***** DATA FOR PROCESSING
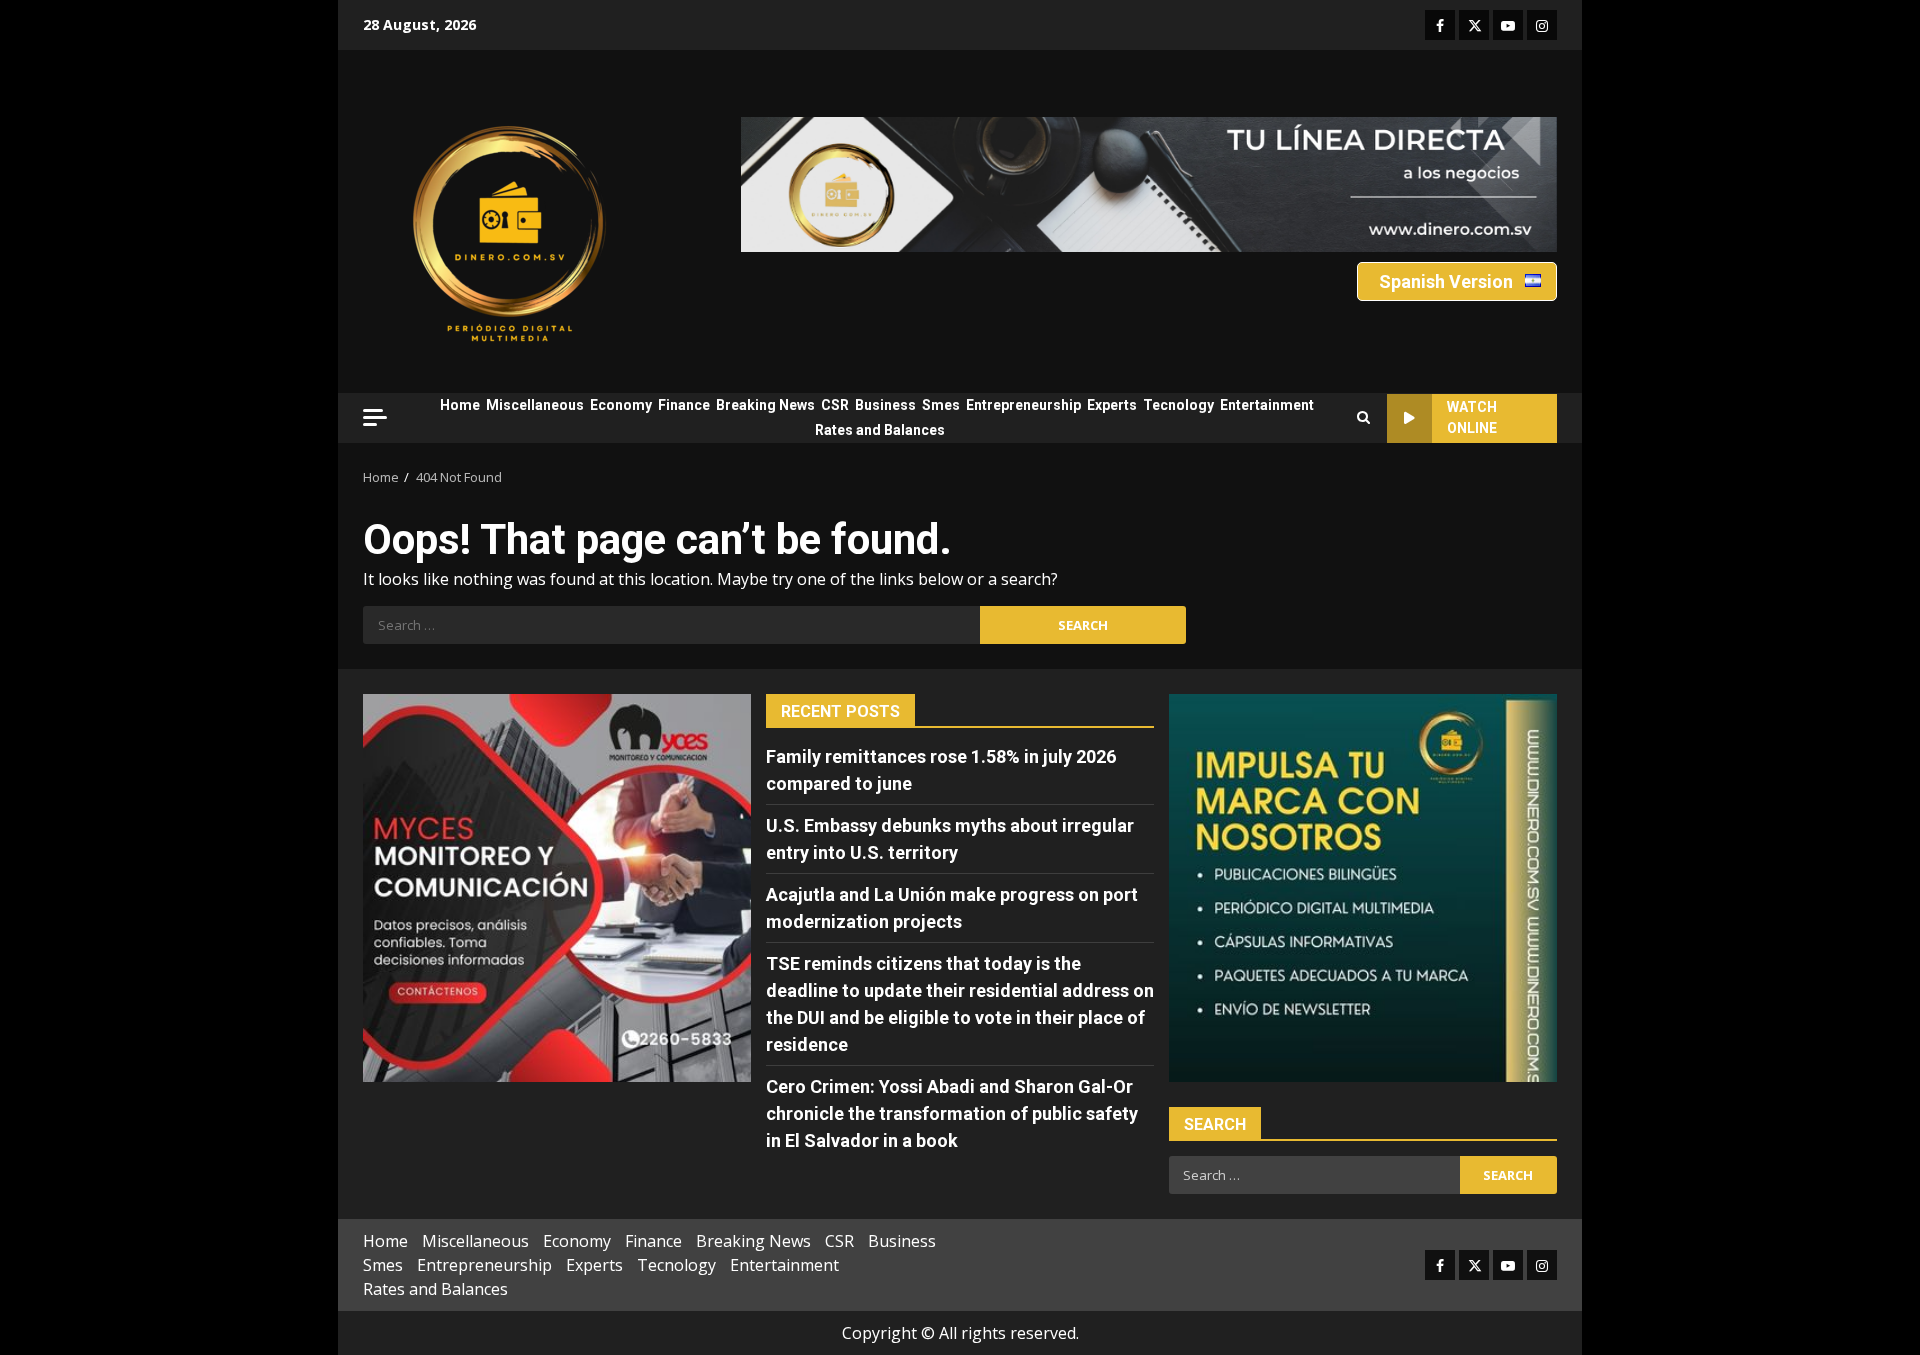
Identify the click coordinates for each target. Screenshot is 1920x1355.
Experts (1112, 405)
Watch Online (1472, 417)
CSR (835, 405)
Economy (621, 405)
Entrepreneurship (1023, 405)
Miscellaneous (535, 405)
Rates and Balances (880, 430)
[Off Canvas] (375, 417)
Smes (941, 405)
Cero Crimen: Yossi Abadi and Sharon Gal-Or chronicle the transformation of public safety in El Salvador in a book (952, 1113)
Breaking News (765, 405)
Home (460, 405)
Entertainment (1267, 405)
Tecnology (1178, 405)
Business (885, 405)
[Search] (1363, 418)
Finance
**********
EXERCISE REQUIREMENTS: Everything in the records above should come back word for word, except the pictures.

COMPLETED EXERCISE:
Identify the click coordinates for each target. Screenshot is 1920x1355.
Experts (1112, 405)
Watch Online (1472, 417)
CSR (835, 405)
Economy (621, 405)
Entrepreneurship (1023, 405)
Miscellaneous (535, 405)
Rates and Balances (880, 430)
[Off Canvas] (375, 417)
Smes (941, 405)
Cero Crimen: Yossi Abadi and Sharon Gal-Or chronicle the transformation of public safety in El Salvador in a book (952, 1113)
Breaking News (765, 405)
Home (460, 405)
Entertainment (1267, 405)
Tecnology (1178, 405)
Business (885, 405)
[Search] (1363, 418)
Finance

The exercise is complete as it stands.